В чертах лица видны живость и незабываемая утонченность — высокие скулы, гордый подбородок, полные губы. Взгляд открытый и проницательный, ни намека на девичью робость, скорее выразительный и свидетельствующий о высоком интеллекте и пытливом уме, нетипичном для ее пола, — именно это, полагаю, Виктор Франкенштейн как ученый должен был ценить в той, которая была предназначена ему в жены. Шея и плечи гармонируют с утонченным лицом, то же и упругая молодая грудь. Я, естественно, не мог смотреть на эту нежную шею без горькой мысли о том, как сдавили ее мощные руки, прервав жизнь этой женщины; задушить ее было не трудней, чем певчую птицу.
Признаюсь, этот портрет стал источником серьезных раздумий во время моих изысканий. Когда мне стала ясна истинная сущность алхимических опытов Виктора, я всем сердцем посочувствовал девушке, которую, как я поначалу предположил, он, вскружив ей голову, привлек к осуществлению своих нечестивых замыслов. Но по мере того как из мемуаров Элизабет становилась ясней ее собственная роль в этих деяниях, меня все больше волновала ужасная вероятность, что она, юная и прекрасная, оказалась вместилищем столь порочных страстей. С момента, как я приступил к изучению этого документа, пленительный ее портрет неизменно находился передо мной на столе, за которым я сейчас пишу эти строки.

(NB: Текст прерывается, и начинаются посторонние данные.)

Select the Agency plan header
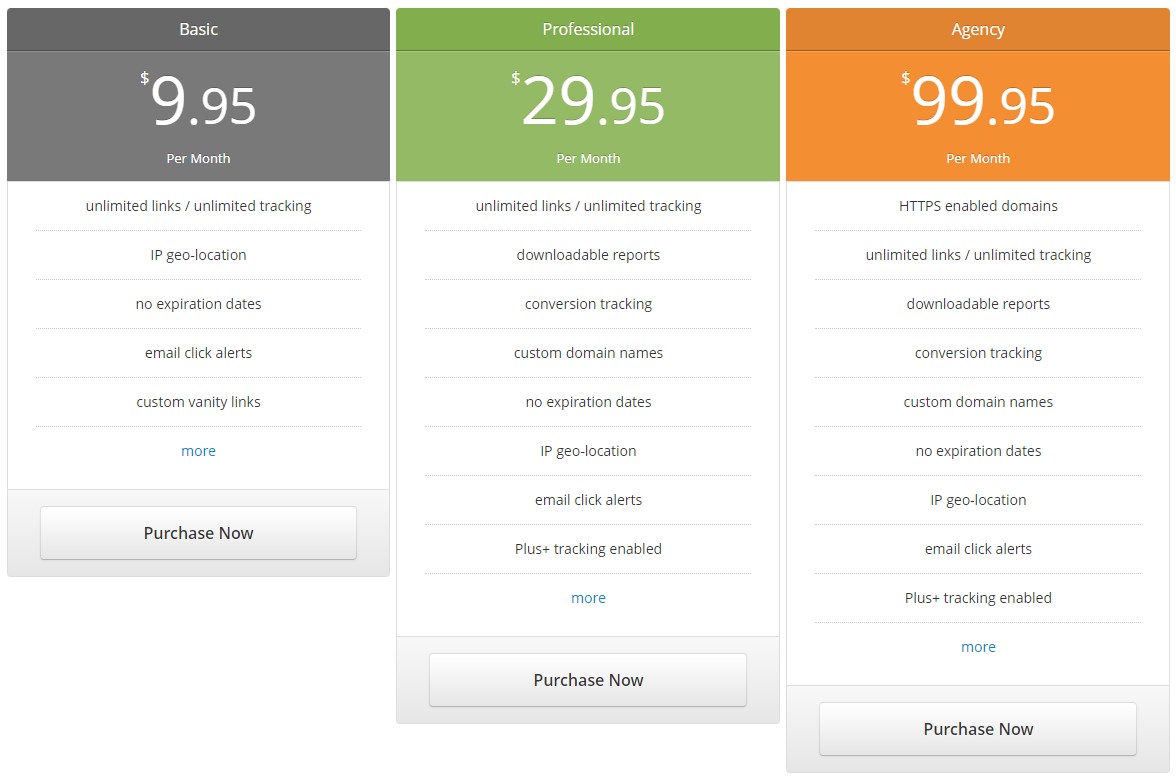The image size is (1176, 783). 978,29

Еще и день не миновал, а я вновь обратил к нему пристальный взгляд, пытаясь понять, что таится за этой невинной внешностью. Я спрашивал себя: «Не должны ли подобные порочные страсти проявиться какой-то тенью или нюансом, каким-то легким намеком на растленность души?» Но вынужден был согласиться с горькой мудростью, которая учит: «Никто не распознает душу по лицу» [24].

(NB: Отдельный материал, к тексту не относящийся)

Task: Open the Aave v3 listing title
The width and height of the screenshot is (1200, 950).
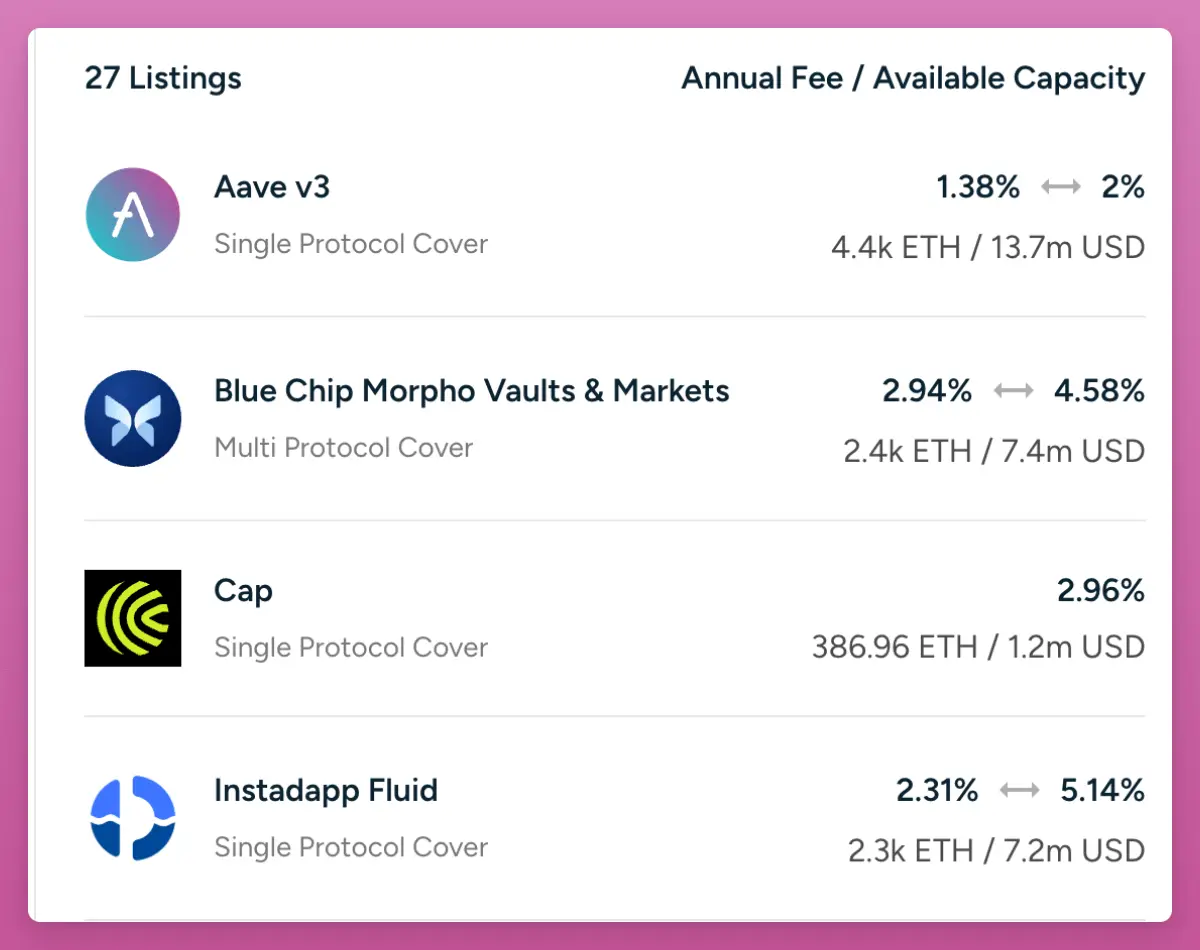Action: (x=272, y=186)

Возможно ль, размышлял я, чтобы развитие в женщине самосознания и высокого интеллекта несло в себе риск морального вырождения, что привело Элизабет Франкенштейн к падению? Неужели нет способа сделать так, чтобы интеллектуальное развитие нашей второй половины не свело ее с пути добродетели? Или, как это ни прискорбно, должно делать выбор между одним и другим? Думаю, это останется одним из неразрешимых вопросов нашей революционной эпохи.
Посвящение
В последующие недели я с особым вниманием присматривалась к Соланж, изучая ее со всех сторон. Пробовала презирать ее, неряшливую простушку; со злорадством отмечала ее грубый крестьянский говор и неуклюжие манеры. Как отвратительно от нее пахло кухней! Но при всем при том, хотя я и не признавалась себе, в ее присутствии меня жгла тайная ревность. Может, как раз такая неряха служанка вызывала у него желание? — спрашивала я себя. Может, ему нравилась ее вульгарность: развязная речь, бесстыдство, с каким она выставляла ноги и толстую грудь, работая по дому? Какие вольности он позволял себе, застигнув ее где-нибудь одну и не смеющую сопротивляться? Правда ли, что он пускал в ход лишь любознательную руку, а не больше? Ночью, перед тем как уснуть, я представляла их вместе, голыми, как я с Виктором на лугу; но Соланж позволяла ему все — и, может быть, получала удовольствие от его распутства. А если это она соблазнила Виктора? Я слышала, хитрые служанки часто прибегают к таким уловкам, чтобы добиться расположения господина. Но с другой стороны, я не могла поверить, что у Соланж хватило на это Ума. Всякий раз, как представлялся случай, я засыпала ее распоряжениями, так что она носилась как угорелая, выполняя их; а я громко жаловалась на то, какая она бестолковая и нерасторопная. Будь моя воля, я бы выставила ее из дома и отправила в поле или на скотный двор, где ее молочно-белая кожа потемнела бы от солнца, а спина согнулась от тяжелой работы.